Though Churchland is quite right to scoff at the grandiosely premature boldness of philosophers likeColin McGinn, who flatly assert (or come very near to asserting) that consciousness will, perforce, forever remain inexplicable, her own position appears for all the world to be almost the exact inverse. She and Paul, and Dennett, for all their admirable talents, have an irritatingly obtuse manner of...
...insinuatiing this facile extrapolation from the litany of scientific problems that were once (wrongly) thought to be intractable, as if to imply that any suspiscion that any current problems will prove intractible is almost ipso facto naively obscurantist. True, such pessimsims accepted prima facie will become self-fullfilling, but this in no way renders the very act of expressing them intellectually irresponsible, and the very notion that some problems will lie forever unsolved...
...is surely about as far from far-fetched as one could imagine. Most annoying is Churchalnd and Dennett's shared speil of dismissing Chalmers' 'hard problem' of consciousness with this derisive colloquial reductio that goes "Ah, If *I* can't *conceive* of how an assembly of neurons could give rise to consiousness, then it isn't possible". Almost fair enough, but this can be turned on its head twice over: "If *you* can't fully explain *now* how neurons give rise to consciousness...
...there seems little reason to suppose, or even to see how in principal, a more intimate knowledge neurological structure will bridge the *conceptual* gap. For the second rotation: "Just because you don't recognize Chalmers' problem, doesn't mean it is a non-problem that you can sweep under the rug". The Churchlands, Dennett, et al, are in their way almost as crudely facile as the substance dualists.
Anyway, to Chomsky's central point (I don't know who the hell is reading this...
...but I may as well follow through). It is entirely obvious that there are patterns in the universe that are quite beyond human comprehension, and by some astronomical distance at that. Most obviously, the universe itself construed as a single pattern. But even such subsytems of it are not terribly difficult to think of. The basic bodily of movements of every human being on Earth, in real time, over the course of five seconds, is beyond the comprehension of any human brain...
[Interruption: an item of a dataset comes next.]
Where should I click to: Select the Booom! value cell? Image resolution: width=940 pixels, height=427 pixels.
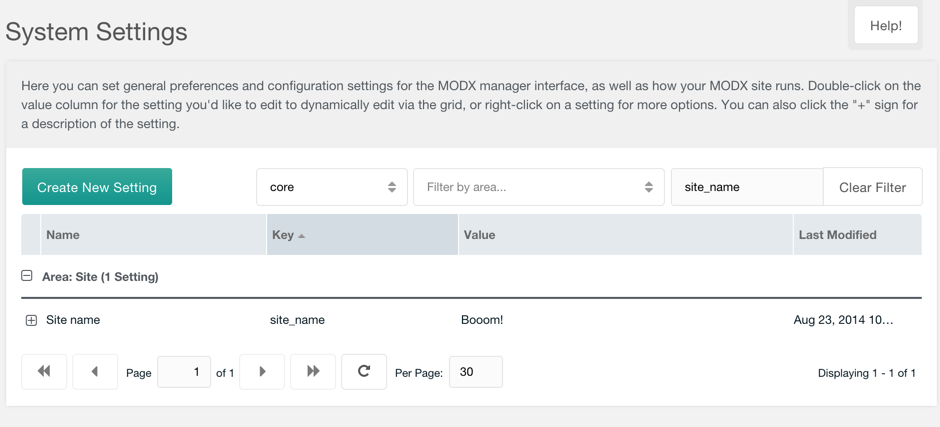pos(482,320)
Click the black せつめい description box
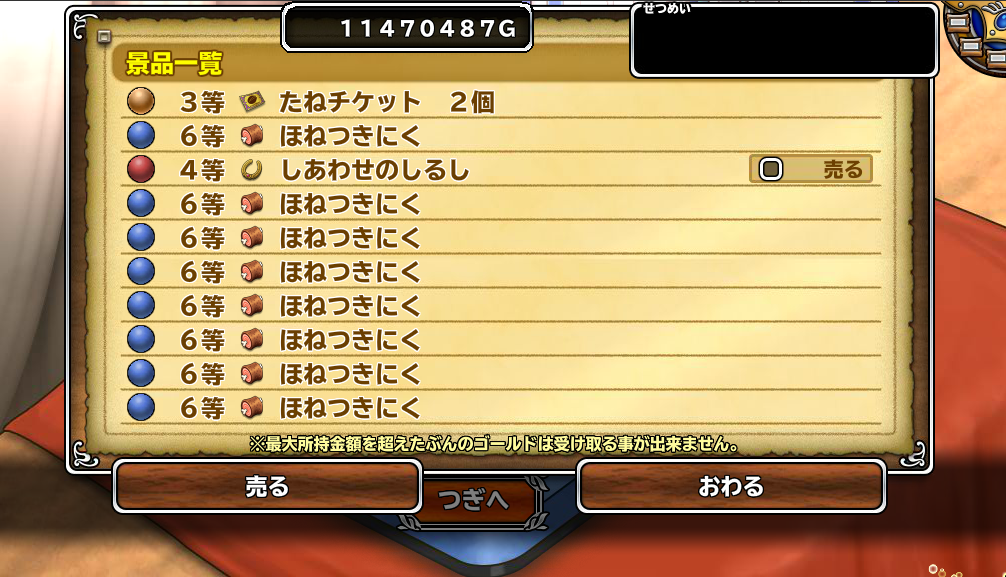This screenshot has width=1006, height=577. 784,40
IV. ...by many orders of magnitude. Even the sequence of movements of a game of Chess between Kasparov and Karpov -or certainly the strategies behind them- are hopelessy beyond the comprehension of the average human brain. To anyone who would say, "Ah, but those things are really not at all incomprehensible *in pirncipal*" I would ask, exactly what principal? -and the "exactly" is crucial.
@polymath7 You need to give a good reason to say X is a mystery, especially where X is currently being studied by scientists (e.g., consciousness, the history of the universe). If you're claiming consciousness is a mystery, the burden is on you; the burden isn't on the scientists to predict future science. To say there's "little reason to suppose" that science could explain consciousness simply because people can't predict it is like telling scientists before Darwin that they can't explain
I am not in fact asserting that consciousness is a "mystery" (in the specialized context of this discussion). Why do you think I pointed out that views like McGinn's are premature? I was merely reversing the dynamics of Churchland's point to show how weak it is. Nor did I imply anything about predicting future science.
This was rather my point.
Consciuosness is an extraordinarly difficult, epistemically unique problem that is at present nowhere *near* being solved...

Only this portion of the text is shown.